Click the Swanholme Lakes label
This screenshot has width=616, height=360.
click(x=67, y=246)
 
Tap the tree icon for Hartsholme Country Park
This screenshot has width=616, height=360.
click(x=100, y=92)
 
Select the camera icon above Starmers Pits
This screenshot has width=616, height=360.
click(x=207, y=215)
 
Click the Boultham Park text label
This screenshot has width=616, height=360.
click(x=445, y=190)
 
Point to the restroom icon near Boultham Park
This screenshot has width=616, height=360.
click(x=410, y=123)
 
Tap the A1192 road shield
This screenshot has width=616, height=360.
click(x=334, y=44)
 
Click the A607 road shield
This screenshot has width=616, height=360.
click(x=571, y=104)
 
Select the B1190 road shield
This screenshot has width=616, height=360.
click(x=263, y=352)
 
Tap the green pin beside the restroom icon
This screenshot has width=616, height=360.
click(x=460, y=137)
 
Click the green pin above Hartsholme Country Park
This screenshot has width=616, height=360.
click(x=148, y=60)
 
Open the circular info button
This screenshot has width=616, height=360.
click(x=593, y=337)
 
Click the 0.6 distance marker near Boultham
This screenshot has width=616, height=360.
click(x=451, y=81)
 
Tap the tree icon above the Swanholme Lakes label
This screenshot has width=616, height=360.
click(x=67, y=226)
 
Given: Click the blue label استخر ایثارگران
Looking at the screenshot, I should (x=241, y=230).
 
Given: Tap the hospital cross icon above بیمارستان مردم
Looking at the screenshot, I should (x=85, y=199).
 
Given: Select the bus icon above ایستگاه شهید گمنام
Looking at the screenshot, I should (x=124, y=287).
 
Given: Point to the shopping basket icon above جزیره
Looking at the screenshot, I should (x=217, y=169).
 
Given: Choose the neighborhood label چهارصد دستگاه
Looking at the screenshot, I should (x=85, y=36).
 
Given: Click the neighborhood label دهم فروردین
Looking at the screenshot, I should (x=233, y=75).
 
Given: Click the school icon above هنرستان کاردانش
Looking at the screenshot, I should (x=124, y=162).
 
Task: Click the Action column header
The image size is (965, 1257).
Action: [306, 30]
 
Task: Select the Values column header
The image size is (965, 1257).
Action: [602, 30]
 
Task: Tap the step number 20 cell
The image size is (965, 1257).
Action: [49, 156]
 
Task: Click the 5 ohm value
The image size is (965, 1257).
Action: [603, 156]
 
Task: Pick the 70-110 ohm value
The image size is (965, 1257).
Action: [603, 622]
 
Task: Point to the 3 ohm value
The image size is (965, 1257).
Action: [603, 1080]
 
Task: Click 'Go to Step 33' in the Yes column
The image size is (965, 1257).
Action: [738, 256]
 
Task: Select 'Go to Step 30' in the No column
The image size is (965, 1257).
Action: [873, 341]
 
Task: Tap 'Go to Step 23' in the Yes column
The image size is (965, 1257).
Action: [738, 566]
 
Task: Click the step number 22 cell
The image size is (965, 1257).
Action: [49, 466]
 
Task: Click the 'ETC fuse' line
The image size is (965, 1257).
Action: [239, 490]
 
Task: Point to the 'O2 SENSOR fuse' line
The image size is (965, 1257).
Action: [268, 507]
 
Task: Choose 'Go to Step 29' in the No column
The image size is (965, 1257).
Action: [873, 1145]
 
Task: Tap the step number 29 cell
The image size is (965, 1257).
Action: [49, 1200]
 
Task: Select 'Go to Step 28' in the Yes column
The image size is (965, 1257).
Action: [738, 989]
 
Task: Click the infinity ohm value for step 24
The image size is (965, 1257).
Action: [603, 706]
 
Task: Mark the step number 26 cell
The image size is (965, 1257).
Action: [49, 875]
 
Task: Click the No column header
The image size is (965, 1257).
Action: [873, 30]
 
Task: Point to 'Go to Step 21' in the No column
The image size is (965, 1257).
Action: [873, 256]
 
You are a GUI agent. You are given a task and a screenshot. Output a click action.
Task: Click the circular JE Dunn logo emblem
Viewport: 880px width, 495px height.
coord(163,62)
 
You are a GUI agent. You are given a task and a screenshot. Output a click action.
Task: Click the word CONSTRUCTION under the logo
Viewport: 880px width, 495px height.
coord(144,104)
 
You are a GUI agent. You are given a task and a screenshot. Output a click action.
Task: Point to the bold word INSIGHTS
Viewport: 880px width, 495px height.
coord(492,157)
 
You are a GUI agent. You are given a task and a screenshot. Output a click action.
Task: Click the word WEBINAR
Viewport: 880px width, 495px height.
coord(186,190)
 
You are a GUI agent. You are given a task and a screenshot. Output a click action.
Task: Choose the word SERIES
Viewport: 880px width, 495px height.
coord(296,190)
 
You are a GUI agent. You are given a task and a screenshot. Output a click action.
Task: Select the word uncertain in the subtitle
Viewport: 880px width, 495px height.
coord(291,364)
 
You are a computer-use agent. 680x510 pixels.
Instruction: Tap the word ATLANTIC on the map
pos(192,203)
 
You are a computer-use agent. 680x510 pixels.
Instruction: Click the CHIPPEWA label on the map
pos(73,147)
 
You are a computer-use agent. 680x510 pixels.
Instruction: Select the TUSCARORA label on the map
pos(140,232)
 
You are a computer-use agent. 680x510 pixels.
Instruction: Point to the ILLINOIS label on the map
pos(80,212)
◇ ◇ ◇ ◇
- What needs to be done -
Update the rows above by replacing every "label" with "tag" and leave everything else the same.

- Correct output -
Click the Swanholme Lakes tag
This screenshot has width=616, height=360.
click(x=67, y=246)
 
Tap the tree icon for Hartsholme Country Park
This screenshot has width=616, height=360.
click(x=100, y=92)
 
Select the camera icon above Starmers Pits
This screenshot has width=616, height=360.
click(x=207, y=215)
 
Click the Boultham Park text tag
This screenshot has width=616, height=360.
click(x=445, y=190)
 
Point to the restroom icon near Boultham Park
This screenshot has width=616, height=360.
click(x=410, y=123)
 
Tap the A1192 road shield
This screenshot has width=616, height=360.
click(x=334, y=44)
 
Click the A607 road shield
This screenshot has width=616, height=360.
click(x=571, y=104)
 
Select the B1190 road shield
This screenshot has width=616, height=360.
click(x=263, y=352)
 
Tap the green pin beside the restroom icon
This screenshot has width=616, height=360.
click(x=460, y=137)
 
Click the green pin above Hartsholme Country Park
This screenshot has width=616, height=360.
click(x=148, y=60)
 
Open the circular info button
This screenshot has width=616, height=360.
click(x=593, y=337)
 
Click the 0.6 distance marker near Boultham
This screenshot has width=616, height=360.
click(x=451, y=81)
 
Tap the tree icon above the Swanholme Lakes tag
This screenshot has width=616, height=360.
click(x=67, y=226)
 
Given: Click the blue tag استخر ایثارگران
Looking at the screenshot, I should (x=241, y=230).
 
Given: Tap the hospital cross icon above بیمارستان مردم
Looking at the screenshot, I should (x=85, y=199).
 
Given: Select the bus icon above ایستگاه شهید گمنام
Looking at the screenshot, I should (x=124, y=287).
 
Given: Point to the shopping basket icon above جزیره
Looking at the screenshot, I should (x=217, y=169).
 
Given: Choose the neighborhood tag چهارصد دستگاه
Looking at the screenshot, I should (x=85, y=36).
 
Given: Click the neighborhood tag دهم فروردین
Looking at the screenshot, I should (x=233, y=75).
 
Given: Click the school icon above هنرستان کاردانش
Looking at the screenshot, I should (x=124, y=162).
 
Task: Click the Action column header
The image size is (965, 1257).
Action: [306, 30]
 
Task: Select the Values column header
The image size is (965, 1257).
Action: [602, 30]
 
Task: Tap the step number 20 cell
The image size is (965, 1257).
Action: [49, 156]
 
Task: Click the 5 ohm value
The image size is (965, 1257).
Action: [603, 156]
 
Task: Pick the 70-110 ohm value
The image size is (965, 1257).
Action: [603, 622]
 
Task: Point to the 3 ohm value
The image size is (965, 1257).
Action: [603, 1080]
 
Task: Click 'Go to Step 33' in the Yes column
The image size is (965, 1257).
Action: [738, 256]
 
Task: Select 'Go to Step 30' in the No column
The image size is (965, 1257).
Action: [873, 341]
 
Task: Tap 'Go to Step 23' in the Yes column
The image size is (965, 1257).
Action: [738, 566]
 
Task: Click the step number 22 cell
The image size is (965, 1257).
Action: [49, 466]
 
Task: Click the 'ETC fuse' line
The image size is (965, 1257).
Action: [239, 490]
 
Task: Point to the 'O2 SENSOR fuse' line
The image size is (965, 1257).
Action: [268, 507]
 
Task: Choose 'Go to Step 29' in the No column
The image size is (965, 1257).
Action: [873, 1145]
 
Task: Tap the step number 29 cell
The image size is (965, 1257).
Action: [49, 1200]
 
Task: Select 'Go to Step 28' in the Yes column
The image size is (965, 1257).
Action: [738, 989]
 
Task: Click the infinity ohm value for step 24
The image size is (965, 1257).
Action: [603, 706]
 
Task: Mark the step number 26 cell
The image size is (965, 1257).
Action: [49, 875]
 
Task: Click the No column header
The image size is (965, 1257).
Action: [873, 30]
 
Task: Point to 'Go to Step 21' in the No column
The image size is (965, 1257).
Action: [873, 256]
 
You are a GUI agent. You are given a task and a screenshot. Output a click action.
Task: Click the circular JE Dunn logo emblem
Viewport: 880px width, 495px height.
coord(163,62)
 
You are a GUI agent. You are given a task and a screenshot. Output a click action.
Task: Click the word CONSTRUCTION under the logo
Viewport: 880px width, 495px height.
coord(144,104)
 
You are a GUI agent. You are given a task and a screenshot. Output a click action.
Task: Point to the bold word INSIGHTS
Viewport: 880px width, 495px height.
coord(492,157)
 
You are a GUI agent. You are given a task and a screenshot. Output a click action.
Task: Click the word WEBINAR
Viewport: 880px width, 495px height.
coord(186,190)
 
You are a GUI agent. You are given a task and a screenshot. Output a click action.
Task: Choose the word SERIES
Viewport: 880px width, 495px height.
coord(296,190)
 
You are a GUI agent. You are given a task and a screenshot. Output a click action.
Task: Select the word uncertain in the subtitle
Viewport: 880px width, 495px height.
coord(291,364)
 
You are a computer-use agent. 680x510 pixels.
Instruction: Tap the word ATLANTIC on the map
pos(192,203)
 
You are a computer-use agent. 680x510 pixels.
Instruction: Click the CHIPPEWA tag on the map
pos(73,147)
 
You are a computer-use agent. 680x510 pixels.
Instruction: Select the TUSCARORA tag on the map
pos(140,232)
 
You are a computer-use agent. 680x510 pixels.
Instruction: Point to the ILLINOIS tag on the map
pos(80,212)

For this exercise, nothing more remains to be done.